> Texto analizado
──────────────────────────────
Compara la situación con los tiempos en los que los coches no tenían cinturones de seguridad y en las farmacias se vendía cocaína, con un ejército de programadores que no entienden la complejidad del mundo que tienen que codificar. “En un principio, nadie tiene intención de discriminar. El problema es que el CEO o el equipo técnico de una empresa compran un algoritmo y acaban siendo víctimas de él”, añade.

¿Confiar o no?

La lucha por corregir el pecado original de la inteligencia artificial se desarrolla a un ritmo menor que la implantación de la tecnología bajo el peligro de que los usuarios acaben desconfiando de ella. “Si no se empieza a hacer las cosas bien, se dañará a la innovación”, advierte Galdón.

La solución pasa por formar equipos multidisciplinares que integren sociólogos, expertos en los diferentes sectores, clientes, etcétera, para exponer a las computadoras a todo tipo de datos y que puedan afinar las predicciones. Un proceso de prueba y error evidente en cualquier investigación científica, pero que en el caso de los algoritmos no se ha tenido paciencia para aplicarlo.

“En medicina estamos acostumbrados a que nos critiquen los sesgos. Forma parte del proceso”, recuerda Jorge Tello, uno de los tres fundadores de Savana, la startup española especializada en procesar millones de diagnósticos clínicos para encontrar el mejor tratamiento para los pacientes.

Conscientes de la necesidad de ajustar al máximo la toma de decisiones automáticas, han comenzado a explorar la posibilidad de aplicar una auditoría externa a sus algoritmos. “Hay que hacer una reflexión colectiva como sociedad y, sobre todo, el gremio técnico, para usar la tecnología teniendo en cuenta el impacto ético”, añade Tello.

El peligro de la discriminación de los datos

Una de las primeras voces en advertir sobre los peligros de la discriminación de los datos hace un lustro fue la matemática y periodista estadounidense Cathy O’Neil, en su libro Armas de Destrucción Matemática (Ed. Capitán Swing, 2018, en español).

En él recogió una exhaustiva investigación sobre las desigualdades que provocaba el big data en la banca, la publicidad, los seguros, la educación y la vigilancia, después de desencantarse como analista cuantitativa en el fondo de inversión D. E. Shaw, durante la crisis financiera de 2008.

La investigación de O’Neil fue más allá de los anuncios de hoteles que salen tras teclear París. Las decisiones críticas de la vida de las personas, cómo entrar en la universidad, conseguir un trabajo o una hipoteca estaban ya en manos de los algoritmos. A partir de ese momento, comenzaron a aparecer todo tipo de casos.

Empresas y algoritmos erróneos

El gigante Amazon tuvo que despedir en 2018 a su herramienta de contratación, por convertirse en un reclutador sexista. El sistema basó sus patrones en la información de candidatos de la última década, la mayoría hombres, y restó oportunidades a las mujeres.
──────────────────────────────
> Sección de datos
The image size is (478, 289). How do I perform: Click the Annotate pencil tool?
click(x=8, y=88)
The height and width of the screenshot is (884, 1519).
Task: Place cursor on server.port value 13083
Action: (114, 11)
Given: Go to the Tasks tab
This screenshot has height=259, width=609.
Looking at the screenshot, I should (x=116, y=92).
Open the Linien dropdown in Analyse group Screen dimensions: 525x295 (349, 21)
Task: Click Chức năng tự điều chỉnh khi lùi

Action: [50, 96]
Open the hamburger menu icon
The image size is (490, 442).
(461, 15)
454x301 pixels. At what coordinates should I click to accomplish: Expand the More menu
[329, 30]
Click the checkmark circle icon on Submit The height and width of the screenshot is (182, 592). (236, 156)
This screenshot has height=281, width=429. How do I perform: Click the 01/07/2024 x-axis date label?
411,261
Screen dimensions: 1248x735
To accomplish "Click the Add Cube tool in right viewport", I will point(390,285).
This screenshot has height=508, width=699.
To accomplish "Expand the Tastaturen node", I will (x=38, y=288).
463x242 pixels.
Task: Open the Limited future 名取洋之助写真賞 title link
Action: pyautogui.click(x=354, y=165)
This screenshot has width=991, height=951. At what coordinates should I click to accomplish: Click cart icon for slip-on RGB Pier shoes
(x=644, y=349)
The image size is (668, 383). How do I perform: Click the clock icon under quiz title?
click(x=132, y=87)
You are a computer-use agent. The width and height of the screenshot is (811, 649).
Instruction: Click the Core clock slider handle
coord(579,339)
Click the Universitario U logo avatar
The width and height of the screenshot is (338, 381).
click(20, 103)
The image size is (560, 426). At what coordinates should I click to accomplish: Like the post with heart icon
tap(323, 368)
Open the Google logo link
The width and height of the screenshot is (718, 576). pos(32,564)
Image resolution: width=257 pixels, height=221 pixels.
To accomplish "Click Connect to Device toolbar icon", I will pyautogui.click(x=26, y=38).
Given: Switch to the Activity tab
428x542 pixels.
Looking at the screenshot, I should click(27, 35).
──────────────────────────────
> Tarea pendiente
Por favor, transcribe un fragmento del texto sobre los sesgos de los algoritmos: empieza en las palabras “Conscientes de la” y detente después de “2018, en español).”.

> Solución propuesta
Conscientes de la necesidad de ajustar al máximo la toma de decisiones automáticas, han comenzado a explorar la posibilidad de aplicar una auditoría externa a sus algoritmos. “Hay que hacer una reflexión colectiva como sociedad y, sobre todo, el gremio técnico, para usar la tecnología teniendo en cuenta el impacto ético”, añade Tello.

El peligro de la discriminación de los datos

Una de las primeras voces en advertir sobre los peligros de la discriminación de los datos hace un lustro fue la matemática y periodista estadounidense Cathy O’Neil, en su libro Armas de Destrucción Matemática (Ed. Capitán Swing, 2018, en español).